[[ DATA SUPPLIED open ]]

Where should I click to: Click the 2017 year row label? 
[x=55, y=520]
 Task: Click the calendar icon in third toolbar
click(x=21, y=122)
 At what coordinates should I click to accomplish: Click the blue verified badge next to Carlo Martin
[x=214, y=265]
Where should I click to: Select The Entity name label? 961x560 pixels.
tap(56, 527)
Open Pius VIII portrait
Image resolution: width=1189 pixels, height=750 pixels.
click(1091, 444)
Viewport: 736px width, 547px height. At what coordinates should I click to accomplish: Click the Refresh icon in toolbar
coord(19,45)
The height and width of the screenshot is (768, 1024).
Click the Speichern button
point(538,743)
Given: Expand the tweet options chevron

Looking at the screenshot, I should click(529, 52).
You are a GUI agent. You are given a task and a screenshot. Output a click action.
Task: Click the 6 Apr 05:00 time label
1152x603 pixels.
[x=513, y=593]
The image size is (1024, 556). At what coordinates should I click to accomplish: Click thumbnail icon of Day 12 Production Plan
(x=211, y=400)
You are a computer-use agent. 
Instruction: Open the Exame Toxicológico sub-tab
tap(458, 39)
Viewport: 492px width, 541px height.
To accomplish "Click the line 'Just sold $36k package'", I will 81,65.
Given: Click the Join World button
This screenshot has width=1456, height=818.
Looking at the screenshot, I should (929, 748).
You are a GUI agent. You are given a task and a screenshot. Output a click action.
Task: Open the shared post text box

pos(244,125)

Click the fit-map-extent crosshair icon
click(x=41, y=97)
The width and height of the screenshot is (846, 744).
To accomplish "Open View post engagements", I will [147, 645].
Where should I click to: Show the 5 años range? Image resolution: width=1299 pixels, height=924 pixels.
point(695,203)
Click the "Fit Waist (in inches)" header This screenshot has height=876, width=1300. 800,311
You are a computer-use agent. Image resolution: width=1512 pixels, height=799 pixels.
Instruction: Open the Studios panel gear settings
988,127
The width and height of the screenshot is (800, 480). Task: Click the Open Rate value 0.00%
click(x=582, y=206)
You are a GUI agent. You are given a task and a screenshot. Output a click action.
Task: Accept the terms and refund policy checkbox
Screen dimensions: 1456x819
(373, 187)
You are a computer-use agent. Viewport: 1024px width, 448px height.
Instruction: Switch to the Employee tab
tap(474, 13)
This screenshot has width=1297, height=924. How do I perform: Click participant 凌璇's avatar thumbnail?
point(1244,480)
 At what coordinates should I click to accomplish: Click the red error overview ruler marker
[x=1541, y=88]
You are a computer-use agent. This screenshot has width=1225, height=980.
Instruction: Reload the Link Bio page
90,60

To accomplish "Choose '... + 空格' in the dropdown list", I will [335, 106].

[[ DATA SUPPLIED closed ]]

» **WHAT THE TASK ASKS**: Your output should be the lines from the one with "You are a computer-use agent. Viewport: 1024px" through the end of the records above, copied exactly.

» **COMPLETED EXERCISE**:
You are a computer-use agent. Viewport: 1024px width, 448px height.
Instruction: Switch to the Employee tab
tap(474, 13)
This screenshot has width=1297, height=924. How do I perform: Click participant 凌璇's avatar thumbnail?
point(1244,480)
 At what coordinates should I click to accomplish: Click the red error overview ruler marker
[x=1541, y=88]
You are a computer-use agent. This screenshot has width=1225, height=980.
Instruction: Reload the Link Bio page
90,60

To accomplish "Choose '... + 空格' in the dropdown list", I will [335, 106].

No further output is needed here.